What do you guys think?

TBH I'm not a fan, it'd be less discoverable and even if you know about it, you'd need to change your code to run it again.
In the context of a Jupyter notebook, you want to be able to write code that runs without interrupting your workflow, no matter how many times you (re)run the cell (at least, ideally). I think that's only achieved with a allow_override-like argument.

What do you guys think? One issue that might be tricky to solve (as I discovered recently myself) is making sure that when you modify a unit it propagates to the units that you can get from the top level, i.e. from unyt import Zsun

Indeed this sounds like a major challenge, regardless the approach. Unit objects are intentionally immutable so I guess you need to replace any existing one with it ?

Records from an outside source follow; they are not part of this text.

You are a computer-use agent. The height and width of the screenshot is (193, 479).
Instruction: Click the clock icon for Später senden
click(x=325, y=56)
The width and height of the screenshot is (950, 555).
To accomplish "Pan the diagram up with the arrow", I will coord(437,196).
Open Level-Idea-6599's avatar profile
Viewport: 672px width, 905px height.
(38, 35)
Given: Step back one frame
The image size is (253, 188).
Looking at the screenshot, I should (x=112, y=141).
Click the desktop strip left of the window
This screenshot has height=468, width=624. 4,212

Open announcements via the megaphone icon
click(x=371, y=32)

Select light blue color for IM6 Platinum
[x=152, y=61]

jzuhone · 2022-09-07T01:14:50Z

@rjfarber I haven't forgotten about this, sorry for the delay. I think in a couple of weeks we should try getting it merged in

rjfarber · 2022-09-07T16:06:16Z

Okay cool! Did you and Clément come to a decision/understanding about a "allow_override" argument vs. modify_unit new function regarding implementation? Best, -------- Ryan

…

On Wed, Sep 7, 2022 at 3:15 AM John ZuHone ***@***.***> wrote: @rjfarber <https://github.com/rjfarber> I haven't forgotten about this, sorry for the delay. I think in a couple of weeks we should try getting it merged in — Reply to this email directly, view it on GitHub <#239 (comment)>, or unsubscribe <https://github.com/notifications/unsubscribe-auth/AGNJQV5CX3HMYFG7DP44FX3V47UBJANCNFSM53ATGXSA> . You are receiving this because you were mentioned.Message ID: ***@***.***>

neutrinoceros · 2022-09-08T12:16:49Z

We haven't discussed it in other channels. I'm still inclined to think an override-like argument to an existing function is the best option.

jzuhone · 2022-09-14T19:32:26Z

@rjfarber so I've come around to this idea--but I would like to see a couple of things (potentially) added here:

It would be nice if we could indicate that a unit is being overridden somehow. But we don't have a logger, and I am hesitant to add one, especially since we don't have more use cases. And we shouldn't use a print statement or issue a warning either. So not sure if there is a good way to log this, open to suggestions.
We just need a short bit in the docs about this, one or two sentences is probably fine. If you need help with that let me know.

neutrinoceros · 2022-09-14T19:45:47Z

we don't have a logger, and I am hesitant to add one, especially since we don't have more use cases. And we shouldn't use a print statement or issue a warning either. So not sure if there is a good way to log this, open to suggestions.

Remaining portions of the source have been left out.